Segment Start: Excerpted data
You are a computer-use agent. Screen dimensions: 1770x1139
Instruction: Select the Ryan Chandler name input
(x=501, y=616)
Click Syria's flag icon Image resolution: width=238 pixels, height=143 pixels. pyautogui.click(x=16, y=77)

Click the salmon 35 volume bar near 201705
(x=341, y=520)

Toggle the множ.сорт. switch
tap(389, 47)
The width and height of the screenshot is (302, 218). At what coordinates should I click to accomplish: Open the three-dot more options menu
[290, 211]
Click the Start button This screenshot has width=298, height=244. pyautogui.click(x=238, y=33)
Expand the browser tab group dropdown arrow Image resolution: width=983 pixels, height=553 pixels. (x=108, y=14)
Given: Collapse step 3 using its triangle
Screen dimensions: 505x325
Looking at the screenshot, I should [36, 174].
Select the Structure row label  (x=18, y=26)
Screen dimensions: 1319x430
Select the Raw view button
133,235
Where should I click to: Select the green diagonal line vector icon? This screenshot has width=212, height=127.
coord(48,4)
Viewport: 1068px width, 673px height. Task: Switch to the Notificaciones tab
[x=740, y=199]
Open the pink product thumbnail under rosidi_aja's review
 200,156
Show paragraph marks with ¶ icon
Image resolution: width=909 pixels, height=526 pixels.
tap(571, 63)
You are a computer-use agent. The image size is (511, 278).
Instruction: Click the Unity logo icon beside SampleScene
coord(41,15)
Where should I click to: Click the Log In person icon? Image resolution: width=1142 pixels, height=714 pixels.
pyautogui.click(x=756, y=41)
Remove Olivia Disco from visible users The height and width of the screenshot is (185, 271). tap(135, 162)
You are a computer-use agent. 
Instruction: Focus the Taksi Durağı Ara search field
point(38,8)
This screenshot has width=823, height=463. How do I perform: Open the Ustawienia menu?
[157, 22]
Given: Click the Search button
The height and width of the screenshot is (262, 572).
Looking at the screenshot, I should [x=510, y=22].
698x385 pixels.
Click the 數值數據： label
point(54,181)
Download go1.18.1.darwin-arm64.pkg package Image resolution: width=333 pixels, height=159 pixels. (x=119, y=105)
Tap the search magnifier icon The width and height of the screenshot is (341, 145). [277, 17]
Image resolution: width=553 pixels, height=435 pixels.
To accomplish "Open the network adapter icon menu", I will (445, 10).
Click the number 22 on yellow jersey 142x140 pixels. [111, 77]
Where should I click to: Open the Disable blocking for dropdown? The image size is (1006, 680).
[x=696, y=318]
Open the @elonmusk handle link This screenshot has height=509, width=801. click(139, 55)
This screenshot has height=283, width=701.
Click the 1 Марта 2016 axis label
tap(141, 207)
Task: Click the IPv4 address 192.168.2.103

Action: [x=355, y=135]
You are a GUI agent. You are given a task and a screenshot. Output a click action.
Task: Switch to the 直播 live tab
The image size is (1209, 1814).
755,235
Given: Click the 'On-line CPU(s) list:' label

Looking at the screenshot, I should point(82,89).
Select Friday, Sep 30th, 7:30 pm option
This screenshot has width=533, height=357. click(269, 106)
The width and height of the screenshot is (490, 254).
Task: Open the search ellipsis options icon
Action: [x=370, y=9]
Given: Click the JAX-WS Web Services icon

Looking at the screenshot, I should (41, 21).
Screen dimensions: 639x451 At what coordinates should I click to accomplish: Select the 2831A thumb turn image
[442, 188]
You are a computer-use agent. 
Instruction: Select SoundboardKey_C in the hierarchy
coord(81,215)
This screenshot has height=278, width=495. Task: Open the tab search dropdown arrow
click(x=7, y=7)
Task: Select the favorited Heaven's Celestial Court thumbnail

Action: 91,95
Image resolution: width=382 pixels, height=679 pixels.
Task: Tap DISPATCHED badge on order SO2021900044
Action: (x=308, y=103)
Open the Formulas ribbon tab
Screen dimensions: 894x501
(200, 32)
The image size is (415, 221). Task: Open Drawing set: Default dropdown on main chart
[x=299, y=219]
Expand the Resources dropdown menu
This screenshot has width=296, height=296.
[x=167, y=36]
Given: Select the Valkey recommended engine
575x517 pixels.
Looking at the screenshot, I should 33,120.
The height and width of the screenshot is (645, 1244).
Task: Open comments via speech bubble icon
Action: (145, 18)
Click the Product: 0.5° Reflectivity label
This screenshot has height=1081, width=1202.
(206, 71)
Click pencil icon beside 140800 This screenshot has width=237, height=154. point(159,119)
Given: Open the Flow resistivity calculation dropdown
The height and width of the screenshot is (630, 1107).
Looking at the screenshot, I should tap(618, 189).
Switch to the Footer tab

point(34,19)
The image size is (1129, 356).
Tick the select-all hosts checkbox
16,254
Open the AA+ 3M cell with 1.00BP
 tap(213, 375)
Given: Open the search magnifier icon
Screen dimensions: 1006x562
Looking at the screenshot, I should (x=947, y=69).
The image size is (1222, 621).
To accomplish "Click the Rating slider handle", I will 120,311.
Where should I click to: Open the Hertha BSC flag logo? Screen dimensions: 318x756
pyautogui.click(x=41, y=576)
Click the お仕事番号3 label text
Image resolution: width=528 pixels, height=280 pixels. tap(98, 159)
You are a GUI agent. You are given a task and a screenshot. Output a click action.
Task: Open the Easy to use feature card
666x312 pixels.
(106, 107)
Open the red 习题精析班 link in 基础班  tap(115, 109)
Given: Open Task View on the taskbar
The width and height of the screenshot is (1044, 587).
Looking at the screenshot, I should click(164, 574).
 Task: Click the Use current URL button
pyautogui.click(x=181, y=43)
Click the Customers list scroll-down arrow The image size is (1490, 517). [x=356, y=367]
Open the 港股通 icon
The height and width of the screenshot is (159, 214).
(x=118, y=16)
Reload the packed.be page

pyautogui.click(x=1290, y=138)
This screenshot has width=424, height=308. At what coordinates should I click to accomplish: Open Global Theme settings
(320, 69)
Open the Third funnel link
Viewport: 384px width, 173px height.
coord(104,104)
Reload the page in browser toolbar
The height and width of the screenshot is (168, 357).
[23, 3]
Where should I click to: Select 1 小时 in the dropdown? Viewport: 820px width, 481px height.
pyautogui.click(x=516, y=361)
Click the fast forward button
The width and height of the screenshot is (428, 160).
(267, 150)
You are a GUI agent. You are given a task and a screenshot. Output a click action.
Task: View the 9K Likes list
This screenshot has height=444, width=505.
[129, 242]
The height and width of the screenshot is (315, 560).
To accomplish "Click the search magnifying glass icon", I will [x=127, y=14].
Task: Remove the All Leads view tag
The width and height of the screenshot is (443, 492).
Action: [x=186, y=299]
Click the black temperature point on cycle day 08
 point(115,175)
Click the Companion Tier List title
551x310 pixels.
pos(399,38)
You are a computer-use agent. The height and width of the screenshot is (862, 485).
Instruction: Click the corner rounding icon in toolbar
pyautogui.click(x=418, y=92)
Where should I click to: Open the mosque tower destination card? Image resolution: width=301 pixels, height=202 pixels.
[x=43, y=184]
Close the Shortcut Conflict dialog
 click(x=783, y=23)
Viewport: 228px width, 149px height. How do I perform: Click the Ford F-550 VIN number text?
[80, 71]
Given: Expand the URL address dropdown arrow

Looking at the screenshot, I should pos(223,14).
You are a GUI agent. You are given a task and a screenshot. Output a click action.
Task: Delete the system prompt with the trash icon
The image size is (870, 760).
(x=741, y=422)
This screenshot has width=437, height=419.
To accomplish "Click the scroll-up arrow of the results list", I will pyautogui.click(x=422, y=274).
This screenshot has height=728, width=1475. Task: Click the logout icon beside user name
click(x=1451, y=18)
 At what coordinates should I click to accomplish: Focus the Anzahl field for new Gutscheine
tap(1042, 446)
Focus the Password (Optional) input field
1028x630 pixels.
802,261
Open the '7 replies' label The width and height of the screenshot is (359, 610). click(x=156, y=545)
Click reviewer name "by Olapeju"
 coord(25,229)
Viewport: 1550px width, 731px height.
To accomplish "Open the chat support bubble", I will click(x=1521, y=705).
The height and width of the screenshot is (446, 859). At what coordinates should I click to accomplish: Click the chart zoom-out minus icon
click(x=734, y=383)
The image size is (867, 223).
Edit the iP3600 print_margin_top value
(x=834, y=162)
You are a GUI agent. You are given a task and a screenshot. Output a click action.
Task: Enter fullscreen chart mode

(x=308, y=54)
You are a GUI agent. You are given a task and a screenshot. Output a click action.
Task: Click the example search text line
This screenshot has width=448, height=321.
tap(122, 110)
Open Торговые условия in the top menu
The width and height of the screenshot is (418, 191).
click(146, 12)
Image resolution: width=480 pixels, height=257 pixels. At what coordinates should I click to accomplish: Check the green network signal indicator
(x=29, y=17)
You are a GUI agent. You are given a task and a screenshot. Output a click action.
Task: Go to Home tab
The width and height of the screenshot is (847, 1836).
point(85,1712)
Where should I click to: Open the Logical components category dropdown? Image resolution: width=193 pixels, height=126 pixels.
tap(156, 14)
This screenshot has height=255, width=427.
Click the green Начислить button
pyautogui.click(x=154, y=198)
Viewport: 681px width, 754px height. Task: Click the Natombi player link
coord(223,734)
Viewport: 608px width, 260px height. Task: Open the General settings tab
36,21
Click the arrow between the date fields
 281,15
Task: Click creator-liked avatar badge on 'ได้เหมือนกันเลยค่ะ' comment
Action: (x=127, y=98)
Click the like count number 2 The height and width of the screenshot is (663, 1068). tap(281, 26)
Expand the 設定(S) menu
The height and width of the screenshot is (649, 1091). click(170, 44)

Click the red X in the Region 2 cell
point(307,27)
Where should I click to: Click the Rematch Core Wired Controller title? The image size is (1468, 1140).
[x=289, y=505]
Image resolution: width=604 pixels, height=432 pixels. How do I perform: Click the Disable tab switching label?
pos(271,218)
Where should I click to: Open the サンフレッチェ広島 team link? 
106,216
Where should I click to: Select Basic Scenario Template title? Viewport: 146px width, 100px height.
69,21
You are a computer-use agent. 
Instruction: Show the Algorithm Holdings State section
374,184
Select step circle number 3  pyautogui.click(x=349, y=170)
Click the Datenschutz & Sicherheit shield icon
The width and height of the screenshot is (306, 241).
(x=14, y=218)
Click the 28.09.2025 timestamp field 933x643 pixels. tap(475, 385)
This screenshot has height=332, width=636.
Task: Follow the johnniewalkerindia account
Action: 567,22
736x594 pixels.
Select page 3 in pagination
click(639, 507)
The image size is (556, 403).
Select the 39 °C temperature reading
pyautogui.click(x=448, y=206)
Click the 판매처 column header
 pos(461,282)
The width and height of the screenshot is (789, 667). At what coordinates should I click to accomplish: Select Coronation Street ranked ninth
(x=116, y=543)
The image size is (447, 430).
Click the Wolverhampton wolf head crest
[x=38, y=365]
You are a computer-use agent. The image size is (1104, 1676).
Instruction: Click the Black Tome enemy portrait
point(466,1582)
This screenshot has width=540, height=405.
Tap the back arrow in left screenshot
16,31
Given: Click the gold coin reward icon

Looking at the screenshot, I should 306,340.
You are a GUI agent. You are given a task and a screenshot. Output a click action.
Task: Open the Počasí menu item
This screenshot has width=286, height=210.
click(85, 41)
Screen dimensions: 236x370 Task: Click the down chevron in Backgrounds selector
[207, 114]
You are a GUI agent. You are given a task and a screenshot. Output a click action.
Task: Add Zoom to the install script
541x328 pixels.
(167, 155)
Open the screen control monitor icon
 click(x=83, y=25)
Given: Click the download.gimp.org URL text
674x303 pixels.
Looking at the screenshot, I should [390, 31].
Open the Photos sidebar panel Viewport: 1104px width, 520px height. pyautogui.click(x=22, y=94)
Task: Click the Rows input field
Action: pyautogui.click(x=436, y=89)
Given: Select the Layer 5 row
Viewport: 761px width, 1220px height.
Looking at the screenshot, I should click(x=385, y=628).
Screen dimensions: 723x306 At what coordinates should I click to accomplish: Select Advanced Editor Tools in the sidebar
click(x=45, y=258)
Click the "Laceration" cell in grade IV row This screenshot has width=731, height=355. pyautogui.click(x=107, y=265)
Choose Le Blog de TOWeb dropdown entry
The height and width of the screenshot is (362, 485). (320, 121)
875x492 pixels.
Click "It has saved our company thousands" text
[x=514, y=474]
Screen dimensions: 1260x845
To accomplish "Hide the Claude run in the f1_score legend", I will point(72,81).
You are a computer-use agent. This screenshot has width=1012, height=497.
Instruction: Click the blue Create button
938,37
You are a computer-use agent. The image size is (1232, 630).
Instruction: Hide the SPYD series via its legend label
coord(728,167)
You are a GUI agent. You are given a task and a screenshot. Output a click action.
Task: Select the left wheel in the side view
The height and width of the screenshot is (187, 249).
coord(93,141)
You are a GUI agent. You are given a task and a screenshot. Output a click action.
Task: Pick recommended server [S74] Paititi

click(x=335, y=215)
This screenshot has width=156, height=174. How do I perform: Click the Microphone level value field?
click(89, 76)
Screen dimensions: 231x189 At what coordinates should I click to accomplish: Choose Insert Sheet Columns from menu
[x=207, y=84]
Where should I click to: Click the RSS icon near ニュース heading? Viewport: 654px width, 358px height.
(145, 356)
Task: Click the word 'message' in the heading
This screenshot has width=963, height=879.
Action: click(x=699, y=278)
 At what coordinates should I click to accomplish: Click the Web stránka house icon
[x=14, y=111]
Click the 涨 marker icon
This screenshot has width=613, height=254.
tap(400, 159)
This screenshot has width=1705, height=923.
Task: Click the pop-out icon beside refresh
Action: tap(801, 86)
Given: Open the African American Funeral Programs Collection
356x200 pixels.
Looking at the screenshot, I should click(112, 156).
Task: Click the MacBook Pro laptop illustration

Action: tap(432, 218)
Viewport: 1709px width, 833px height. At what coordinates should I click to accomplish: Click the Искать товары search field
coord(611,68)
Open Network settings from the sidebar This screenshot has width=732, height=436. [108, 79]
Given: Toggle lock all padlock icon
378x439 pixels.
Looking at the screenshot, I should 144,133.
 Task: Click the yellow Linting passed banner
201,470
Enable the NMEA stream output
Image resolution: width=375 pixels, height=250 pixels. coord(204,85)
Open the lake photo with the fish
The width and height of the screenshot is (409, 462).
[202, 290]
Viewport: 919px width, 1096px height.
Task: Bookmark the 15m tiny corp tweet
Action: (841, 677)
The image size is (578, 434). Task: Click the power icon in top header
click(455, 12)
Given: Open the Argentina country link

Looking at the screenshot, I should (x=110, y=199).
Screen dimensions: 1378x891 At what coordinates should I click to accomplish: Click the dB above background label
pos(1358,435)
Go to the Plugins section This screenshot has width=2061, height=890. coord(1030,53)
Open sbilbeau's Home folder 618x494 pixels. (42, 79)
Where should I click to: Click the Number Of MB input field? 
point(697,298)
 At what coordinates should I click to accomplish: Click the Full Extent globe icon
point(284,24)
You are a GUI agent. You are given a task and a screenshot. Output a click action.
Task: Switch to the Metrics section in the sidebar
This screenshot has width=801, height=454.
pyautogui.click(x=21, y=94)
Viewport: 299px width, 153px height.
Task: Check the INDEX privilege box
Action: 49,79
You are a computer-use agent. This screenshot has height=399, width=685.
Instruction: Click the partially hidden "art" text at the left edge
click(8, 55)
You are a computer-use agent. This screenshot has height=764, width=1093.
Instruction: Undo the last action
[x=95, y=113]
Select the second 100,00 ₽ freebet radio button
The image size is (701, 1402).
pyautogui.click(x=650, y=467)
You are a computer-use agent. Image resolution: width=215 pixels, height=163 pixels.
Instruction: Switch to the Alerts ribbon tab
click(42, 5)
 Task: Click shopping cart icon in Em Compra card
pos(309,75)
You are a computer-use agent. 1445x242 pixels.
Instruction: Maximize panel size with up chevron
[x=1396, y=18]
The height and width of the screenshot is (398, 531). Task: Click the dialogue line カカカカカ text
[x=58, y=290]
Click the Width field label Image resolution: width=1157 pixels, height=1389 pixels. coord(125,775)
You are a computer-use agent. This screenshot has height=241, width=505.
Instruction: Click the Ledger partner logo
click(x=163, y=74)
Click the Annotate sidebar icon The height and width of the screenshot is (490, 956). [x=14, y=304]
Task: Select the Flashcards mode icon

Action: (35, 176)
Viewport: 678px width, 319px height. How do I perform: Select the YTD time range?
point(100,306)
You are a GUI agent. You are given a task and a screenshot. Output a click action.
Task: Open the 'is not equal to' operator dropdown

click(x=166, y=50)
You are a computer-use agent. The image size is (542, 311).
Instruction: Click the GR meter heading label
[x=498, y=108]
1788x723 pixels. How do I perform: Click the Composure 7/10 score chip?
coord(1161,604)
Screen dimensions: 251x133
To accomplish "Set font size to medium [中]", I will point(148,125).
Segment End: Excerpted data
## [What you have to do]
Scan the entries for lines holding the string "Remove", then copy every one of them.

## [Exercise response]
Remove Olivia Disco from visible users The height and width of the screenshot is (185, 271). tap(135, 162)
Task: Remove the All Leads view tag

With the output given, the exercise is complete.